Exponen 15 obras de formato mediano, si tomamos en cuenta las dimensiones con que se ha impreso antes en nuestro país grabados de esta naturaleza. Las suyas oscilan entre 32×52 centímetros y 53×72 centímetros, todas talladas sobre madera de pochote e impresas con tinta negra sobre papel blanco, denominado “papel sirena”.
Los artistas jóvenes son Alejandro Castillo, Roberto Sandino y Hamilton Reyes, quienes exhiben en sus obras un buen dominio de la técnica del tallado e impresión. Abordan temas con contenido diverso cada uno de ellos y utilizando recursos expresivos e imágenes que nos permiten entrar en la obra leyendo su intencionalidad o sensibilidad artística.
Debo decir categóricamente que es una muestra exquisita, que atrae y hasta seduce por su calidad expresiva y limpieza técnica; pero además por su contenido temático, y aquí quiero señalar puntualmente algunas consideraciones sobre cada una de las obras de los tres artistas gráficos.
Hamilton Reyes escogió para esta exposición cinco grabados, cuyo eje central es el bote o la embarcación, cuatro de ellos de madera, artesanales, situados en una playa solitaria, sin presencia humana, con fondos lacustres y riberas arboladas, cielos limpios, despejados y de fondo en el horizonte a ras del agua unas isletas cercanas o unas montañas lejanas, que podrían evocar el paisaje granadino, y en la lejanía la cordillera chontaleña, quizás. Entre estos hay uno extremadamente solo, solo sobre la arena, solo con el agua y el cielo, sin otra compañía de ninguna especie y finalmente nos lleva a una embarcación metálica, un barco, no un bote, amarrado a un muelle sin vida humana en la escena. Xilografías lacustres contemplativas del paisaje y quizás el bote o la embarcación sean por elaboración la única presencia que Hamilton nos quiere enseñar, romanticismo con las vetas de la madera noble.

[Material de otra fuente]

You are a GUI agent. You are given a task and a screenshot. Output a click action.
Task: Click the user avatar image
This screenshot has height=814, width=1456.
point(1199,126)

Roberto Sandino, excelente dominio y lenguaje. Habla con otros enfoques temáticos, aunque predominando la mujer como símbolo expresivo, la soledad, la displicencia o despreocupación, las ilusiones, el amor adolorido y las preocupaciones. Verán en la xilografía titulada Anhelando soledad árboles truncados, huecos, sin hojas, y la mujer que encarna lo bello, al centro con los mundos deseados de la luna y el lago, la vid, en sus extremos difícilmente alcanzables. Una imagen sugerente, la pereza en un gesto, en un torso de hermosos, turgentes juveniles pechos atractivos, fina expresión, buen trazo, la magia de la luz. Otra bella de pechos tiernos altivos que ve con esperanza hacia la alborada con el pelo alborotado. El dolor en la expresión de mujer que, viendo hacia la ventana o el espejo, cubierta de lenguas vegetales, descubre con asombro y tristeza hojas secas o vidrios rotos que pueden ser señales de aflicción frente al otoño o el pasado de su vida, acrecentando lo dramático de la imagen del corazón enraizado que sobre su cabeza derrama la savia carmesí.

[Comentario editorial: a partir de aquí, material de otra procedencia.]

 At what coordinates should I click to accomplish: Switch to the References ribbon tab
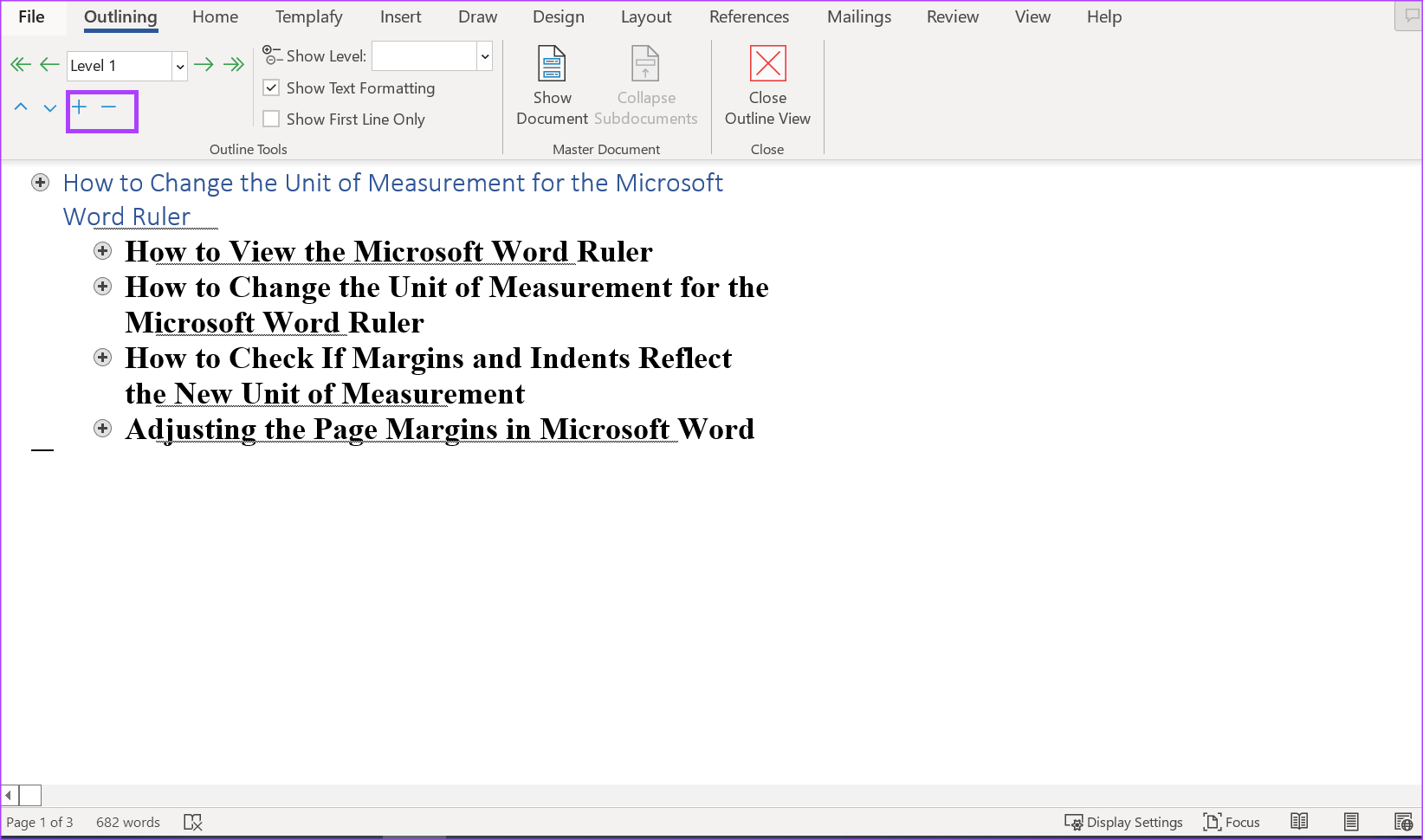click(x=748, y=16)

Y finalmente Alejandro Castillo, con una obra de conjunto altamente llamativa e innovadora por la introducción de efectos grises en sus xilografías, en las que generalmente el efecto es de contraste blanco y negro (papel y tinta), lo que a mi criterio ha logrado muy bien.
En la obra Gato negro y dos sombras apreciamos un gato a la izquierda sobre podio viendo una escena de hombre y mujer embarazada de espaldas, como separados, pese a la corriente de vida en la esperma y el óvulo, de la fecundación; hay desesperanza y agobio por las posiciones de ambos cuerpos. La obra Guitarra negra enseña una mujer de cejas tristes y brumas sobre el pecho que levanta la guitarra en un gesto de búsqueda de esperanza.